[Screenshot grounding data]

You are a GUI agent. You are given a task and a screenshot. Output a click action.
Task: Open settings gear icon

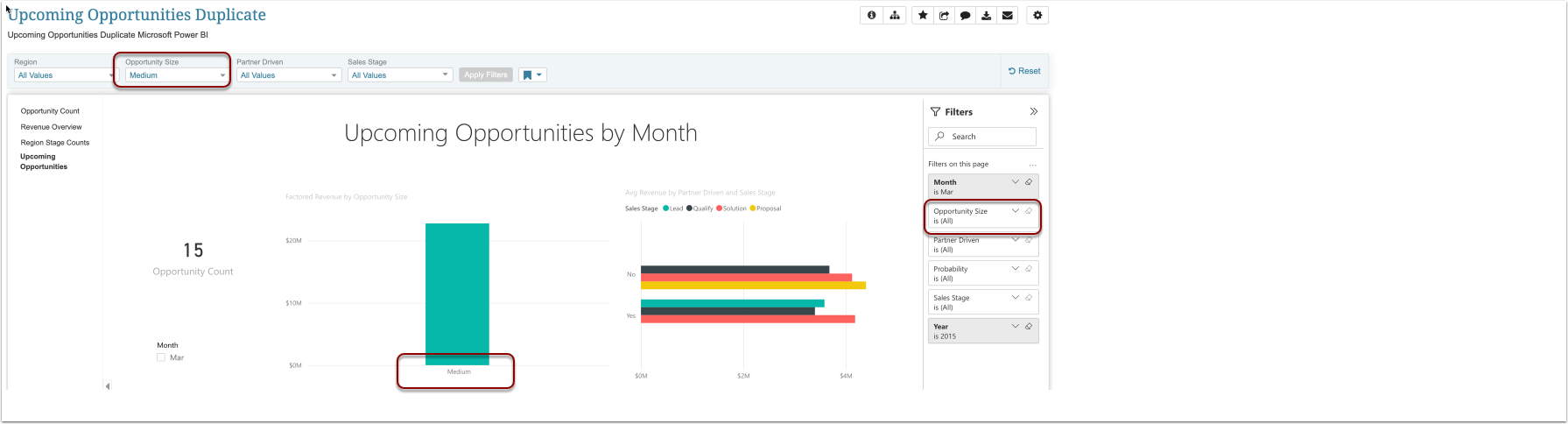point(1037,16)
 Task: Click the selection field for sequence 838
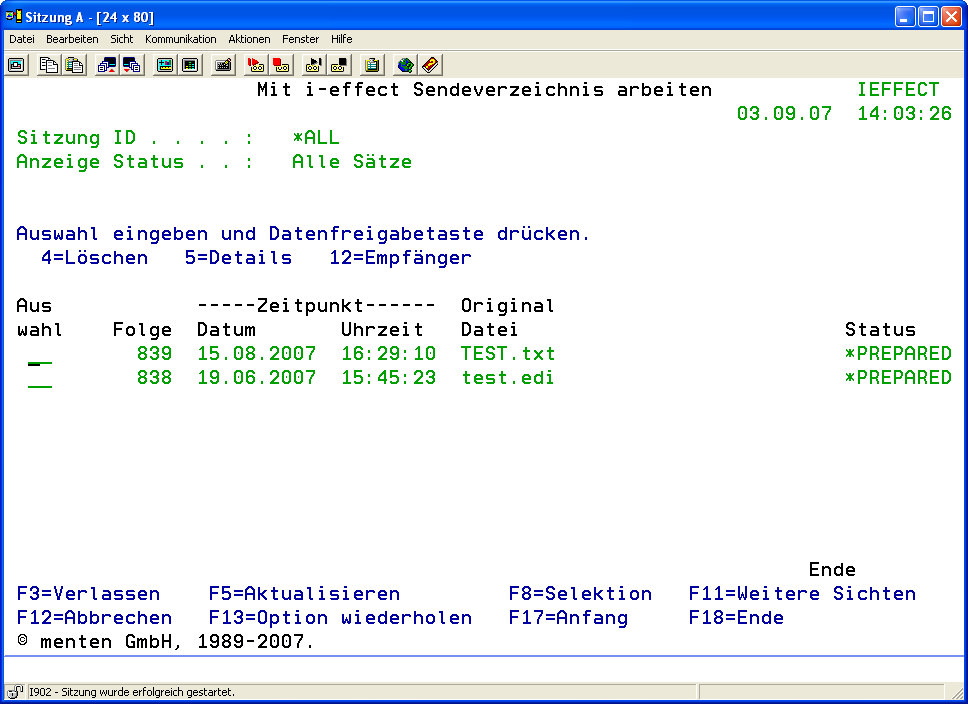pos(40,379)
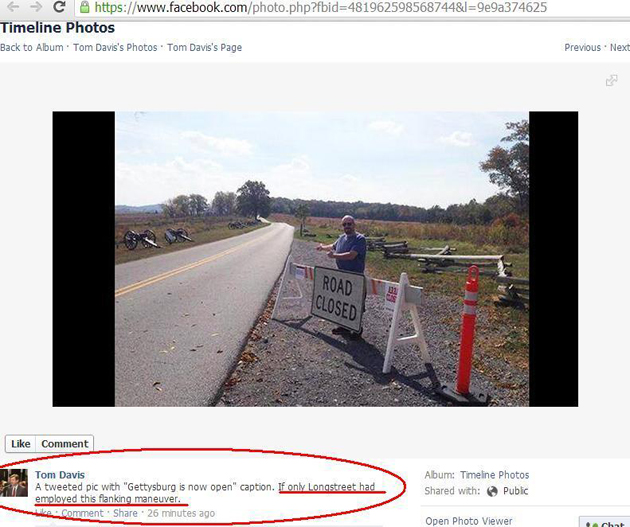Click the browser back arrow

point(13,6)
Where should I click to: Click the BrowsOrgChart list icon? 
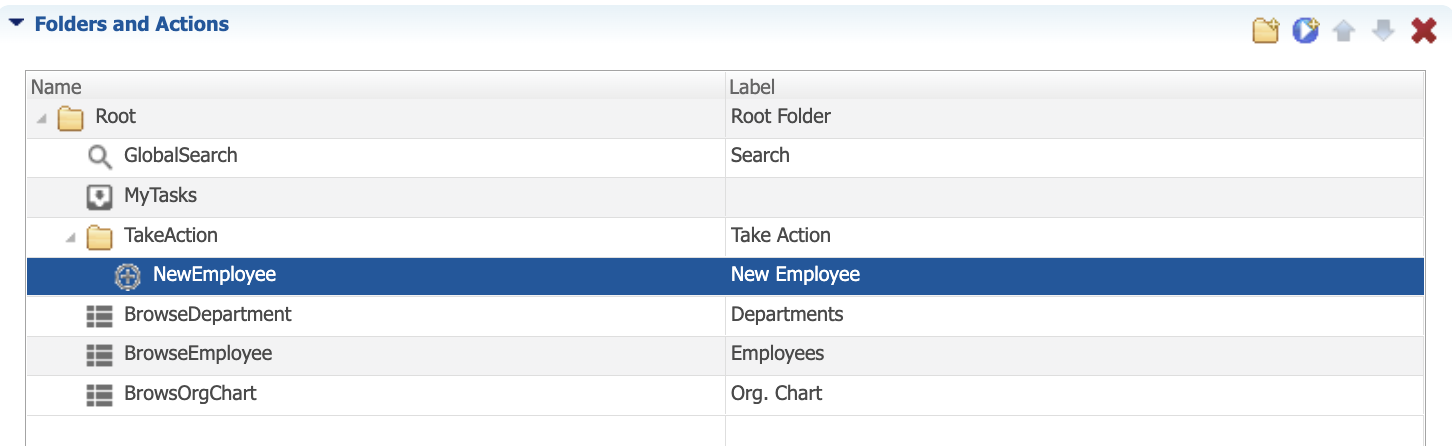pyautogui.click(x=99, y=394)
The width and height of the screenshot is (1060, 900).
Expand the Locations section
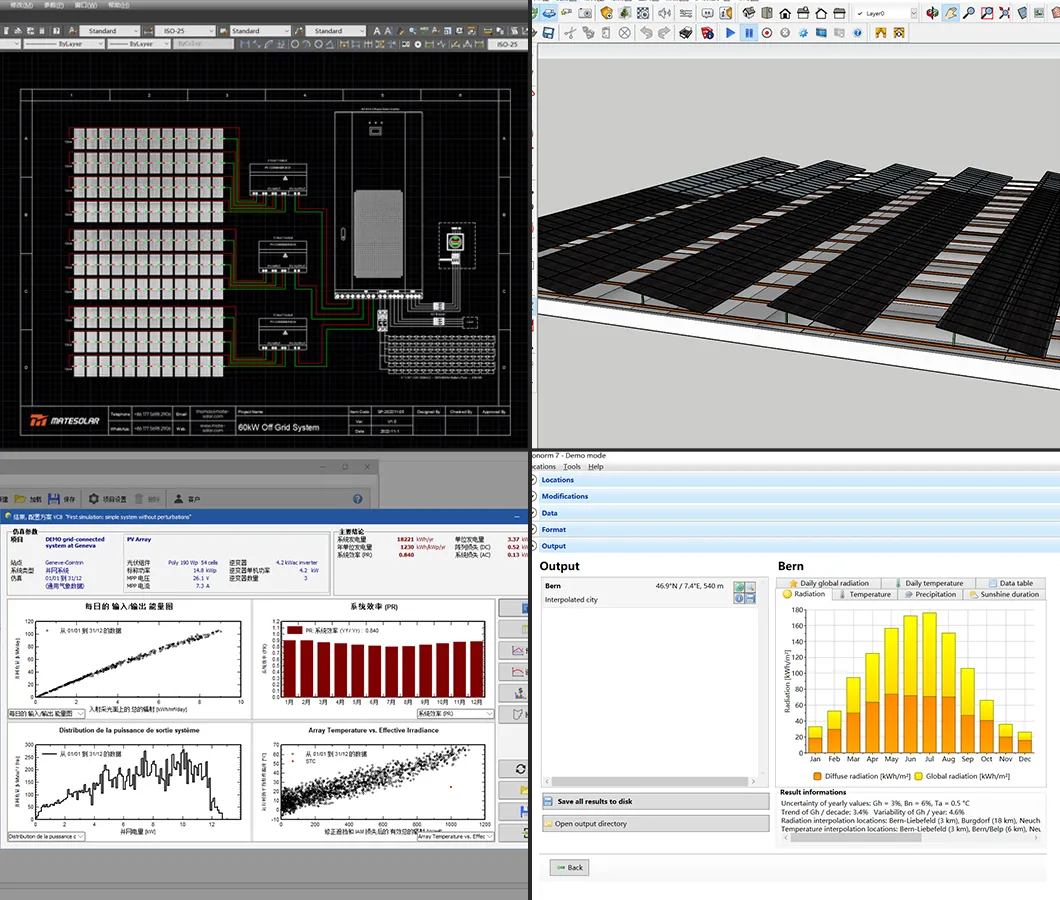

▸ **Aim of the exercise**
Every line from the one with "Task: Click the" through the end of the records above belongs in the answer, copied exactly; no picture does.

▸ **Answer**
 Task: Click the selection field for sequence 838
pos(40,379)
Click the browser back arrow

point(13,6)
Where should I click to: Click the BrowsOrgChart list icon? 
pyautogui.click(x=99, y=394)
The width and height of the screenshot is (1060, 900).
Expand the Locations section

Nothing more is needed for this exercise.